> _GIVEN PROBLEM_:
In the passage about the Green Bay Packers' young receivers, which college did Allen Lazard come from when he went undrafted?

> _PASSAGE SHOWN_:
Something quite unexpected has been occurring in recent weeks that must have team GM Brian Gutekunst uttering a sigh of relief. The performance of the Packers’ youthful receivers has been stunning – they are improving, literally by leaps and bounds, before our eyes.
For the most part over the last two decades, Green Bay has relied on obtaining talented players via selecting them high in the draft. All three of their top picks of 2019 are already contributing: Rashan Gary, Darnell Savage, and Elgton Jenkins. The Class of 2017 was also a good one, featuring Aaron Jones, Kevin King, and Jamaal Williams.
The Packers also invested a boatload of money on four free agents in 2019, which has turned out pretty well despite the cost.
What GM Brian Gutekunst and the team’s coaching staff have failed to do though, is turn lightly-regarded collegians into sound NFL players, much less stars. That appears to be changing, however. Undraft-and-develop is suddenly the method that’s producing dividends in Green Bay.
Allen Lazard, who went undrafted out of Iowa State in 2018, has arrived. Though he’s missed almost two months of the season, Rodgers has targeted him at least four times in all five games he’s played, and he’s caught 19 of those 27 throws.
Lazard has continued to expand on the talent he teased us with during the second half of the 2019 season. Rodgers doesn’t hesitate to look his way in key third-down situations or when in the red zone. The offense is noticeably more dangerous when Lazard is on the field.

> _AVAILABLE DATA_:

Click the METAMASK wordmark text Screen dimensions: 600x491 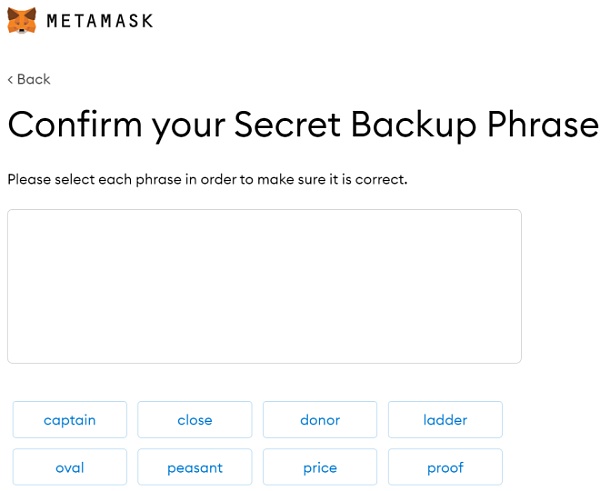point(100,20)
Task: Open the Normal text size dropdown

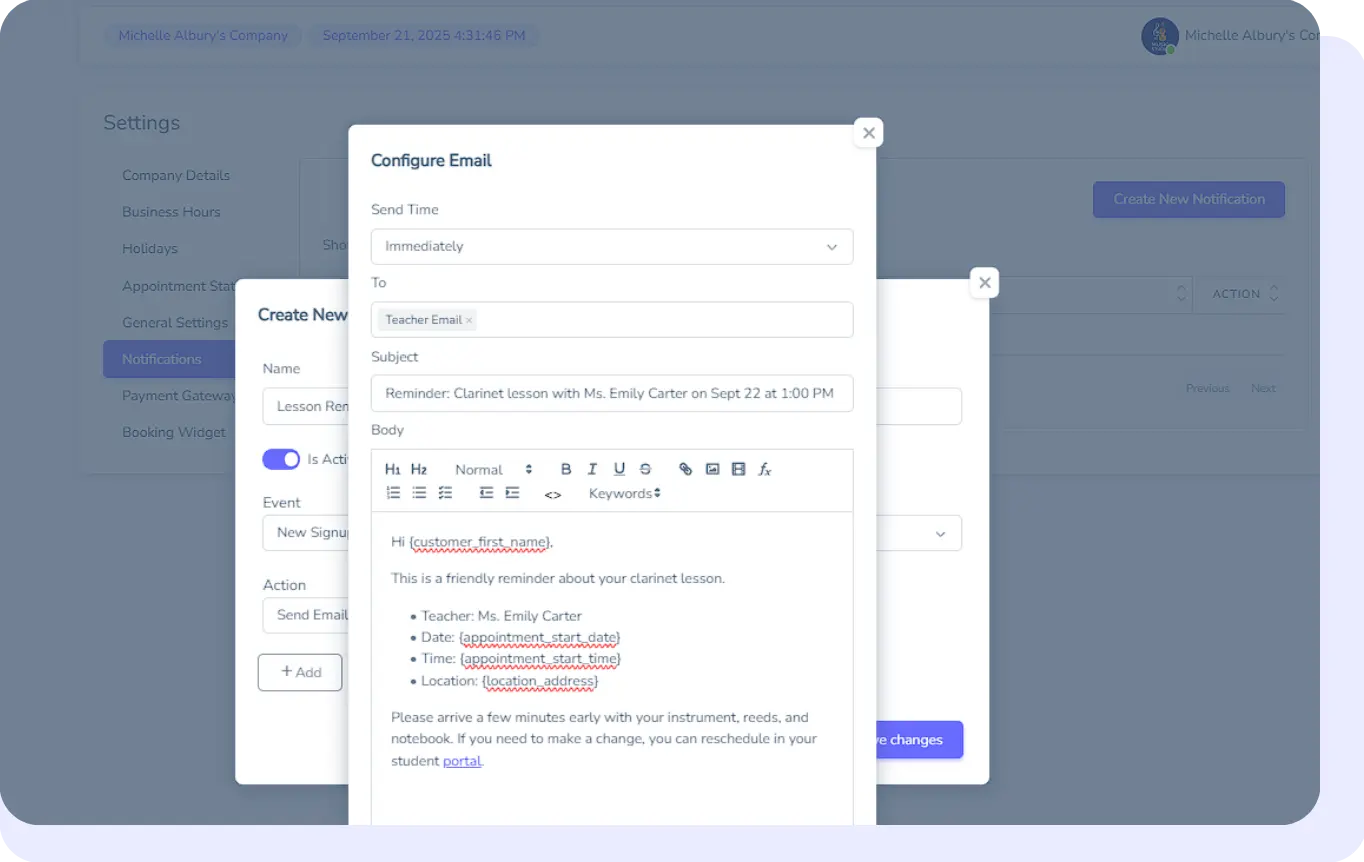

> _PROBLEM SOLUTION_:
Iowa State